I don’t think it would be fair to my guests to rank the episodes I’ve released, but perhaps I can instead mention three episodes at random out of the dozens that I’ve been most happy with.
Episode 54 (bit.ly/2Mo7lFQ) with Patricia Blanchette gives a detailed overview of Frege’s philosophy with something to offer to both novices and experts. But it isn’t just an introduction to Frege; it’s an introduction to the major issues that motivated and vexed 20th century logicians, with the clearest explanation of Russell’s paradox you’ll ever hear.
Episode 59 (bit.ly/2Qk9wgO) with Rebecca Kukla beautifully illustrates how if you take a magnifying class to the texture of our everyday life, you’ll find that it is woven out of foundational issues in epistemology and the philosophy of science. Rebecca Kukla systematically walks us through the way our cultural anxieties about risk management, scientific evidence, pregnancy, and gender roles are connected by unpacking the reasoning behind a California bill requiring companies to publicly announce any possible risk their products may pose to unborn children.
Episode 75 (bit.ly/2QnYeZ6) with Malte Willer is a remarkably accessible intro to a challenging technical topic with serious ramifications for logic and ethics. In that episode, he discusses an interesting moral dilemma that seems to require giving up on the assumption that if logical reasoning has gotten you to a conclusion, that conclusion has to remain the same no matter what further information you receive. Logic becomes a good deal more strange and interesting than you might have thought once you give up on that assumption.
Can you recommend one other philosophical podcast and tell us about one good episode?
This one’s easy: I recommend the History of Philosophy podcast. I’m going to go out on a limb and say that it’s not only the best podcast on the history of philosophy — it’s the best reference on the history of philosophy that I know of, full stop. Anyone who listens to the entire thing from start to finish will coming away knowing way more about philosophy than the average undergraduate major does.
One episode of the History of Philosophy podcast that I particularly love is the one on Abelard’s ethics (historyofphilosophy.net/abelard-ethics). That episode tackles a topic in metaethics that I find hugely interesting but which I rarely see discussed: namely, to what kind of thing does moral evaluation canonically apply? Is it mainly actions that get to be good or bad? Actions plus our reasons for engaging in them? Actions plus our intentions? Actions plus our character? Maybe just our character? I think you’ll find the episode to be a lot of fun.
Very briefly, I’d also like to give a shout-out to two newer philosophy podcasts that are notable for doing serious philosophy outside of the academic setting. This is something the field has sorely needed for a long time, and I hope the recent rise of this type of program is a sign of more such material to come. They are, respectively, the Political Philosophy podcast (politicalphilosophypodcast.com/) and Who Shaves the Barber? (williamnava.podbean.com/)
Beside straight up philosophy podcasts, could you recommend another podcast?
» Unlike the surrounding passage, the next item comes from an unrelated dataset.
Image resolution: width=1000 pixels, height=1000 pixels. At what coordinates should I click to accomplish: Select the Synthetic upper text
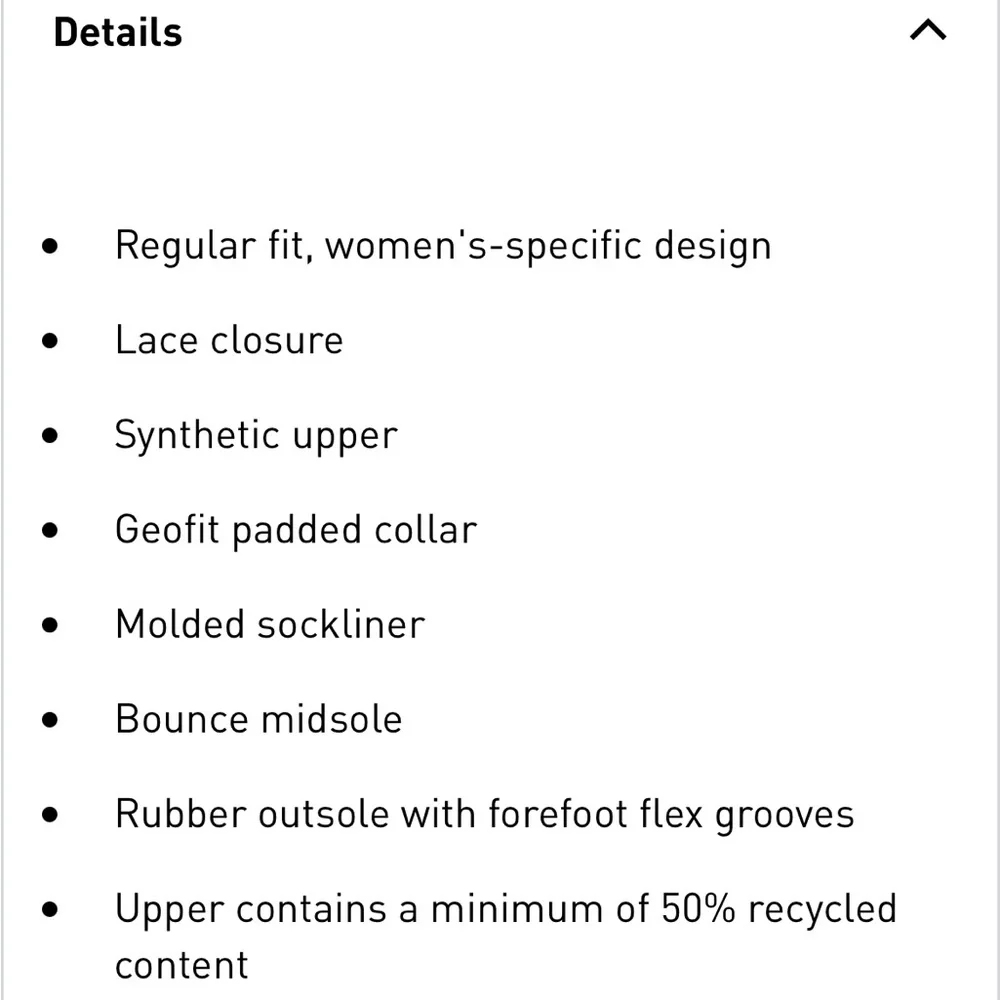point(256,436)
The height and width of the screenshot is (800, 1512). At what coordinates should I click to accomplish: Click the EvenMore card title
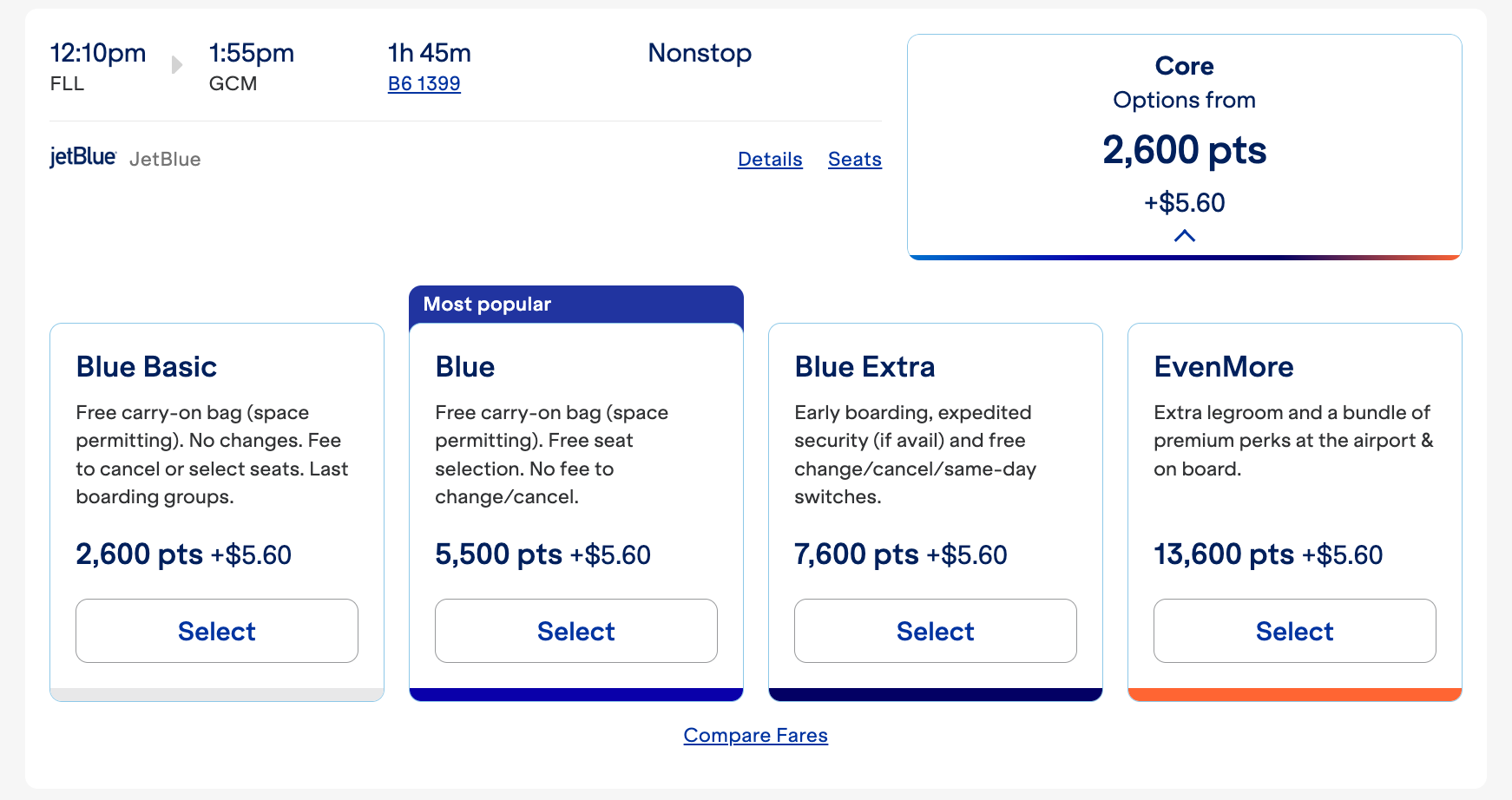[x=1224, y=366]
I am a huge fan of The Rubin Report, a political talk show that I listen to in audio form (rubinreport.com/). It’s not for the faint of heart — my politically liberal friends in particular are almost certain to be offended by it. I myself am in a near-constant state of offense while listening. But hearing arguments for views you find problematic is sometimes the price you have to pay for staying informed about where the rest of civilization is coming from. Regardless of whether I agree with the host’s political views, the supernatural charitability he extends towards his guests is incredible, and something we would all do well to emulate.